**OBJETIVO DO EXERCÍCIO**
Digite de novo, palavra por palavra, a parte do trecho citado que vai de "Helena Matos" até "um marialvismo vistoso.".

== TRECHO CITADO

Helena Matos
A mutilação genital que passou a corte por
causa do multiculturalismo. O presidente que acha que as mulheres podem cobrir
as cabeças para combater a islamofobia... O que vem a seguir?
Então não vão votar Marine Le Pen? Não
está na altura de a França ter uma presidente mulher? Que avanço civilizacional
esse de ter finalmente uma mulher presidente num país cujos presidentes além de
serem invariavelmente homens se pautam por um marialvismo vistoso.
Sei que o domínio da língua francesa
já conheceu melhores dias, mas se fizerem uma pesquisa para “vie privée”
Mitterrand, Chirac e Hollande creio que ficarão os estimados leitores com
material q.b. para animar vários jantares de amigos e naturalmente todos
concluírem que a França só se redime elegendo uma mulher.

====
== DADOS GUARDADOS

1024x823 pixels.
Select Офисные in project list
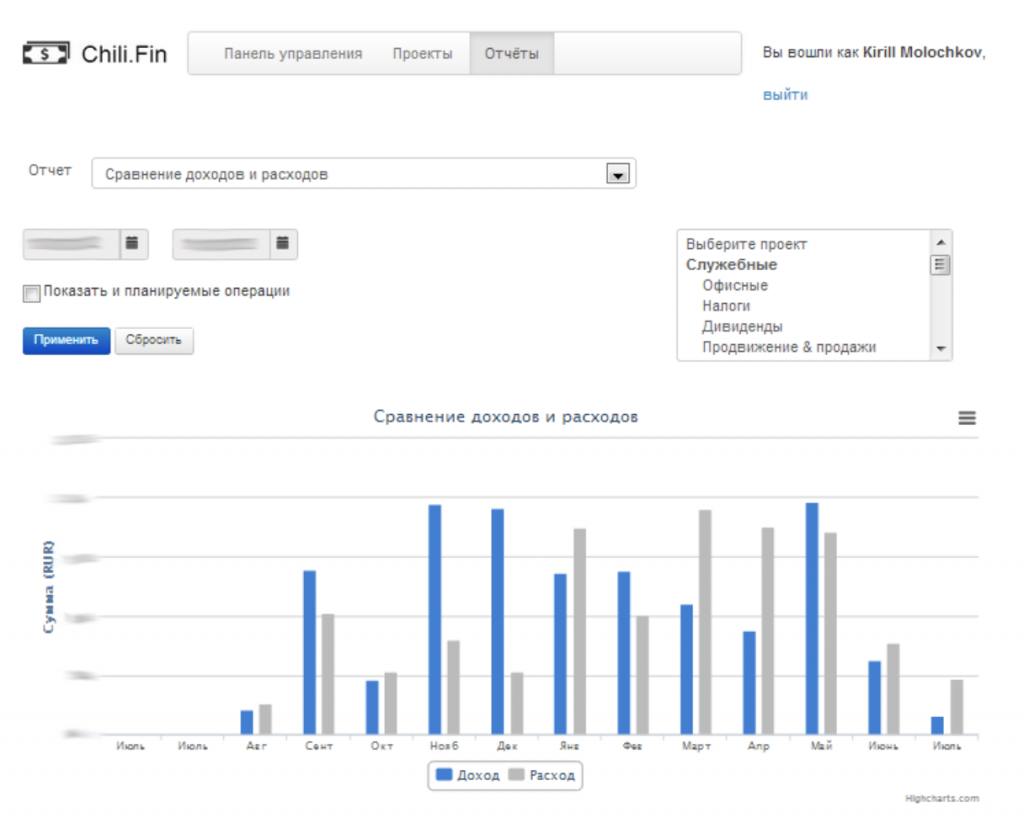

====

**SUA RESPOSTA**
Helena Matos
A mutilação genital que passou a corte por
causa do multiculturalismo. O presidente que acha que as mulheres podem cobrir
as cabeças para combater a islamofobia... O que vem a seguir?
Então não vão votar Marine Le Pen? Não
está na altura de a França ter uma presidente mulher? Que avanço civilizacional
esse de ter finalmente uma mulher presidente num país cujos presidentes além de
serem invariavelmente homens se pautam por um marialvismo vistoso.